Gökyüzünün maviliklerinde (seni)
Uçurtmaları birlikte uçurduğuz günleri
Unutmak istemedim
Kanatçıklarında sevgimiz
And içilmiş sözlerinde
Ayrılık istemedim
‘Sevda gidene mi kalana mı en çok yakışır?’ diye sorardın
Her zamanki cevaplar suskundu
Konuşan gözyaşların damlacıklarıydı
Ne kadarda masumdu
Ben istemedim böyle olmasını
Yaşanması gerekenleri elimle yok etmek
Şimdilerde kader diyip teselliler veriyorum
Gecenin sessizliğinde dumanımla boğulup
Usulca seni anıyorum
Mum ışığında hayalini düşlüyorum
‘-Hayal kurma! Pembe dünyada değilsin’ demiştin.

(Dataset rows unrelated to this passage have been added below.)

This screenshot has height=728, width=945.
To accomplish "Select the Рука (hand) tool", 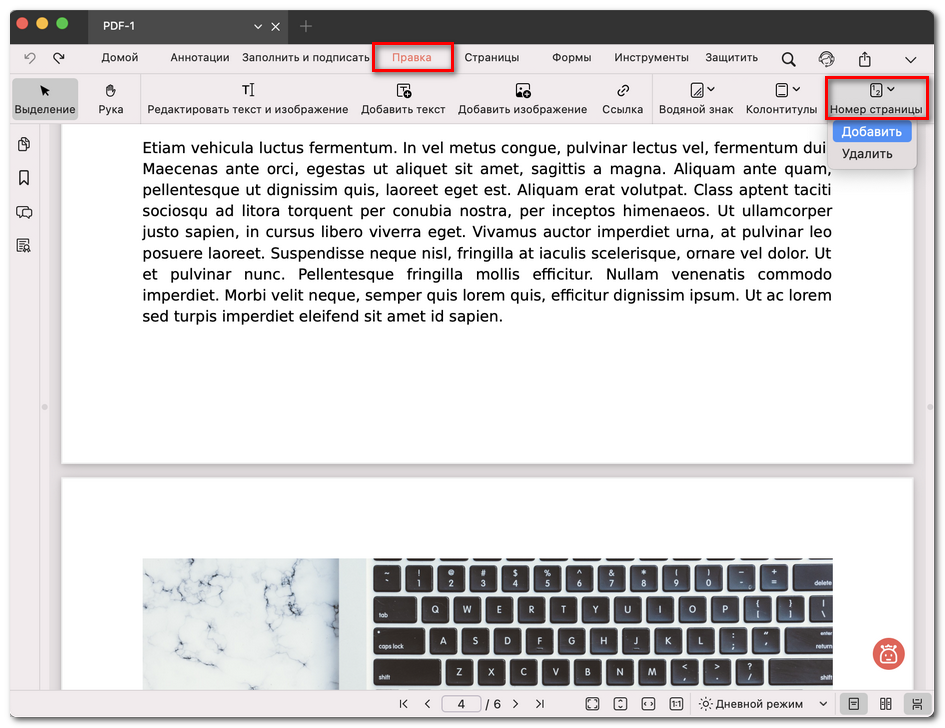I will point(110,98).
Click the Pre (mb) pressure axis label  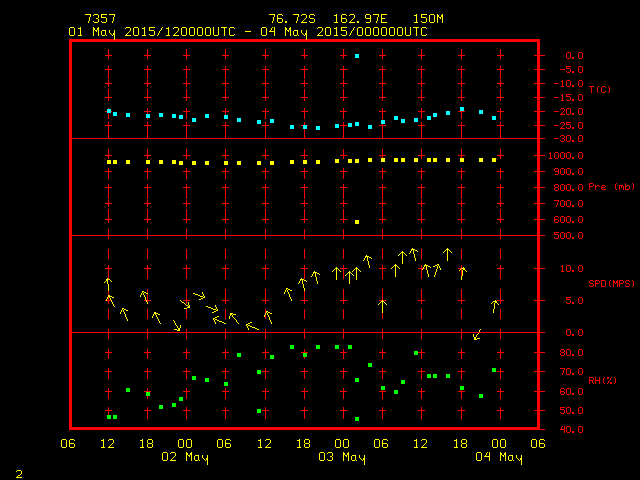point(611,187)
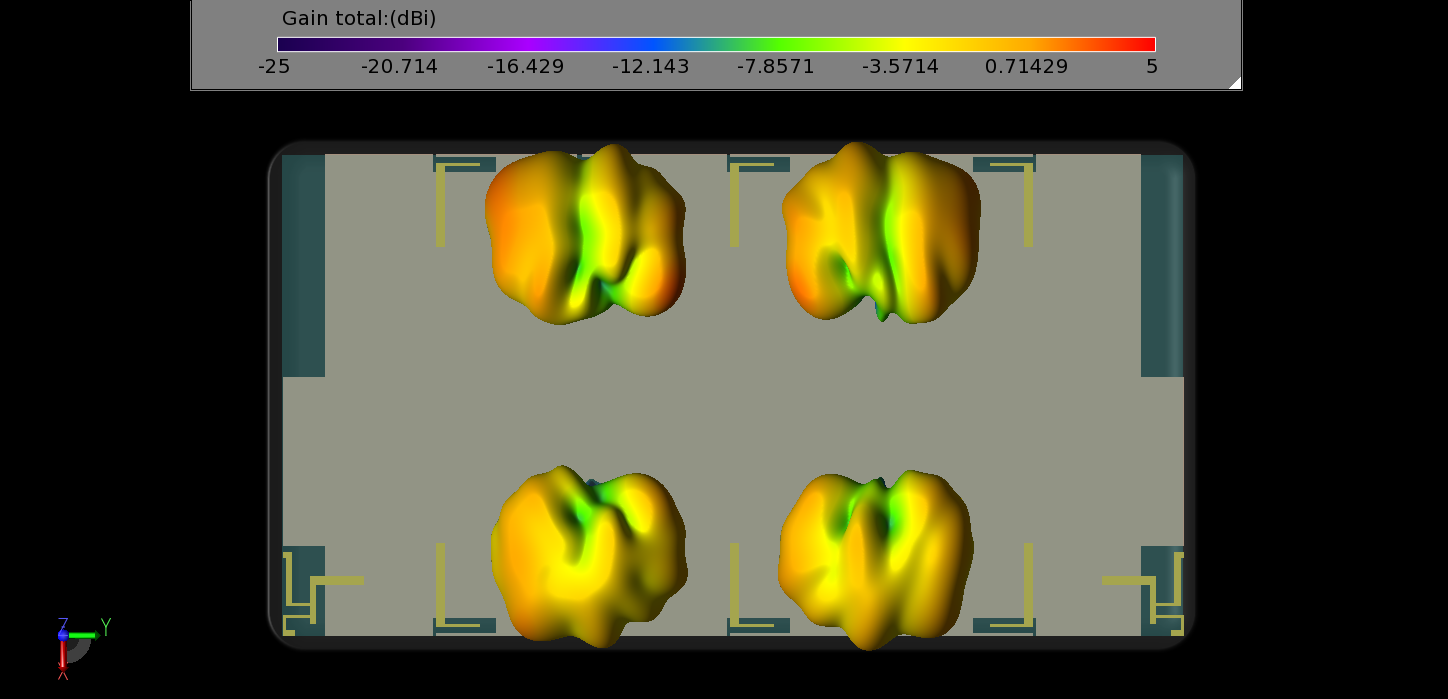Select the green Y-axis arrow

coord(83,635)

Sen gittin ben pembe dünyaya daldım
Ben istemedim böyle olmasını
Çok uğraştı-m
Hatırlar mısın bir geceki deliliğimizi
Sabahın 3’ünde el ele kahkaha atarak sokaklarda yürüdüğümüzü
Saclarım gözlerimi kapadığında
Sımsıcak ellerinle yanağıma değdirerek dokunuşunu
Usulca öpüşlerini
Ben böyle olmasını istemedim
Bir kelimeyle bitmesine yetişemedim
Yüreğimin seni çok sevebileceğini tahmin edemedim
-Hepte ummadıklarını yaşar insan!
Sen derdin ya acımasızca gülüyorsun
Ağlayamadıklarıma-ydı
Anlamadın demeyeli ne kadarda seneler geçmiş
Şimdi gecenin derinliğinde
Bir şarapla anılıyorsun
Sevdiğimi anıyorum duvarlar sevdiğimi
Diye haykırıyorum anlıyor musun?
Bir zaman uğruna her şeyimi feda ettiğimi
Onla her şeye varken yok olduğum günlerin acısına içiyorum
Yok öle acı çekmeden gitmek ya da kalmak
Ölümün acısıda sessiz olurmuş
Ağlayanı da ağlatanıda gizli ağlarmış
Hep anlılar gözlerde gelip geçermiş
Her nesne sana benzetilmeye çalışmak istenilirmiş
Ama hiçbir kavram senin varlığınla örtüşmeyecek kadar eksik..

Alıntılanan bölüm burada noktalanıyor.